Requirement
Each entry should be given again exactly, with any image left out.

Data under study
--

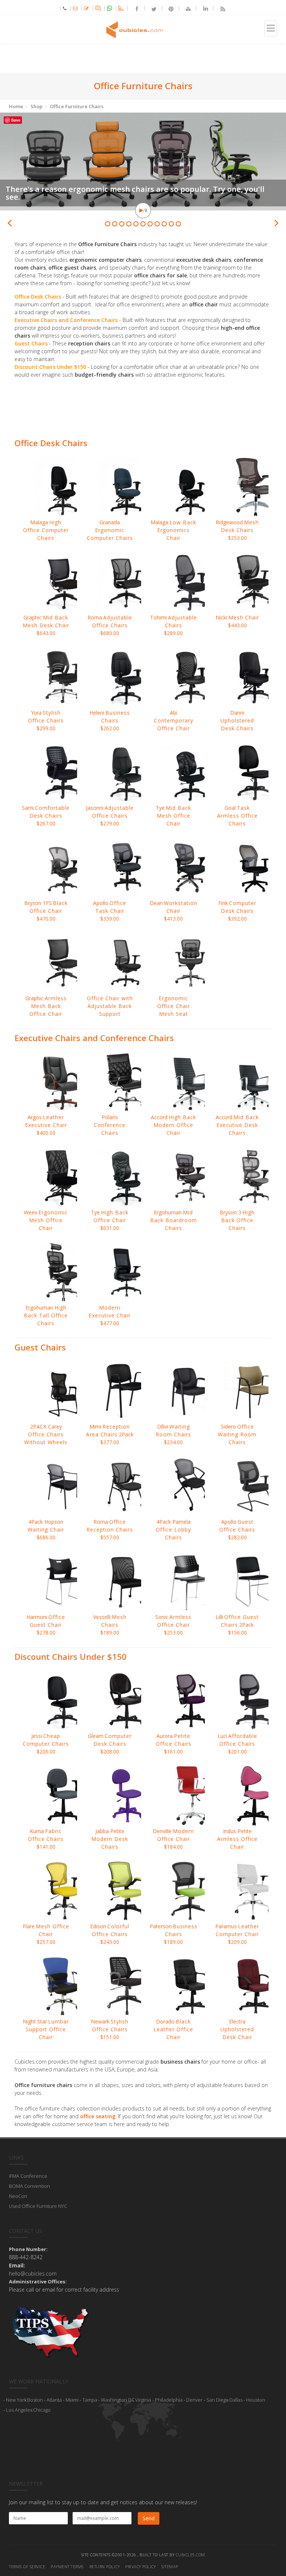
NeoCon (18, 2196)
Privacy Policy (140, 2566)
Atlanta (54, 2399)
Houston (255, 2399)
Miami (72, 2399)
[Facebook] (133, 8)
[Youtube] (185, 8)
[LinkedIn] (202, 8)
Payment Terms (67, 2566)
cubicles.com (190, 2554)
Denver (194, 2399)
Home (16, 106)
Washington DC (117, 2399)
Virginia (143, 2399)
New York (16, 2399)
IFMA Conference (28, 2176)
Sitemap (169, 2566)
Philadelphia (168, 2399)
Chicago (42, 2409)
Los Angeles (19, 2409)
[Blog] (219, 8)
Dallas (235, 2399)
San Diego (217, 2399)
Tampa (89, 2399)
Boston (35, 2399)
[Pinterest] (168, 8)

--

Solution for this exercise
NeoCon (18, 2196)
Privacy Policy (140, 2566)
Atlanta (54, 2399)
Houston (255, 2399)
Miami (72, 2399)
[Facebook] (133, 8)
[Youtube] (185, 8)
[LinkedIn] (202, 8)
Payment Terms (67, 2566)
cubicles.com (190, 2554)
Denver (194, 2399)
Home (16, 106)
Washington DC (117, 2399)
Virginia (143, 2399)
New York (16, 2399)
IFMA Conference (28, 2176)
Sitemap (169, 2566)
Philadelphia (168, 2399)
Chicago (42, 2409)
Los Angeles (19, 2409)
[Blog] (219, 8)
Dallas (235, 2399)
San Diego (217, 2399)
Tampa (89, 2399)
Boston (35, 2399)
[Pinterest] (168, 8)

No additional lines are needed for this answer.